Never say never. For years, as a vegetarian, I would proudly claim, “I could never go vegan”. I had no idea what my consumption of animal products was doing to my body, the planet, or the harm it causes animals. In my blissful ignorance I thought I could have my non-vegan cake and eat it too.
Pizza was the last thing I gave up when I became vegan. Saying goodbye to the perfect NYC slice seemed impossible. I imagined myself racked with uncontrollable cravings every time I walked by a pizza place for the rest of my life. I had already given up sushi and Nana’s sweet potato pie; one more thing would surely break me.
And then it happened. I became vegan. More than 5 years without animal products, and can say without a doubt: NYC pizza is overrated. Instead of foregoing pizza for the rest of my life, I eat vegan pizza with vegan toppings like dairy-free cheese, fresh vegetables, and delicious herbs. Plus––New York City has tons of restaurants and pizza joints that serve amazing vegan pizza. If you don’t live in NYC––and even if you do––you should make your own vegan pizza. It’s incredibly easy (as you’ll see in the video below). Get your hands on some active dry yeast and bread flour and you are on your way. The topping options are endless, and you can’t go wrong with traditional cheese (Daiya is my favorite for taste and meltability), and sweet potato 😉
Vegan Pizza Four Ways | Vegan Cheese, Sausage Pepper, Margarita, and Sweet Potato Pizzas
- 1 teaspoon sugar
- 1 envelope active dry yeast
- 1 1/2 cups water 110 degrees F
- 3 1/2 to 4 cups white whole wheat flour bread flour, or all purpose flour + more for kneading
- 2 teaspoons kosher salt
- 2 tablespoons olive oil plus 2 teaspoons
- cornmeal just a little for sprinkling on baking sheet
Sweet Potato & Greens Pizza
- 1 small sweet potato peeled and thinly sliced in disks (as thin as possible or use a mandolin)

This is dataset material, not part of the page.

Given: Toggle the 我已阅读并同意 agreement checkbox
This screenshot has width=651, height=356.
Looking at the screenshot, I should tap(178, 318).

- 2 cups chopped greens I used beet greens. My other favorites are arugula, kale, and brussels sprouts
- 3 tbsp olive oil
Vegan Cheese Pizza
- 1 cup tomato sauce [url href="https://sweetpotatosoul.com/2013/01/spaghetti-squash-lentil-balls.html"]I use this recipe[/url]
- 1 tbsp Italian spice
- 1 bag Daiya cheese
- 1 cup tomato sauce
- 1 cup basil
- 1 tbsp oregano
Sausage Pepper Pizza
- 1 cup tomato sauce
- 1 bell pepper thinly sliced (Seeds removed)

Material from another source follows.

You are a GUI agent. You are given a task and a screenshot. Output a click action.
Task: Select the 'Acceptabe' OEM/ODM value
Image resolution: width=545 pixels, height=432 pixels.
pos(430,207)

- 2 vegan sausages Field Roast is my favorite
- Combine the water, yeast, and sugar in a glass bowl, and stir well.
- Mix the flour and salt together in a mixing bowl.
- Make a well in the center of the bowl and pour in the yeast water.
- Stir well with a wooden spoon, and then knead the dough with your hands.
- Transfer the dough onto a floured workspace, and knead lightly to form the dough into a ball.
- Place the dough ball into another mixing bowl coated in a light layer of olive oil.
- Cover the mixing bowl with plastic wrap, or an equivalent to seal, and set aside for one hour to let the dough rise.
- Meanwhile prep your topping ingredients.
- Once the dough has nearly tripled in size, remove it from the mixing bowl, and knead it into a ball again.
- Cut the ball in half or quarter, and form them into smaller balls.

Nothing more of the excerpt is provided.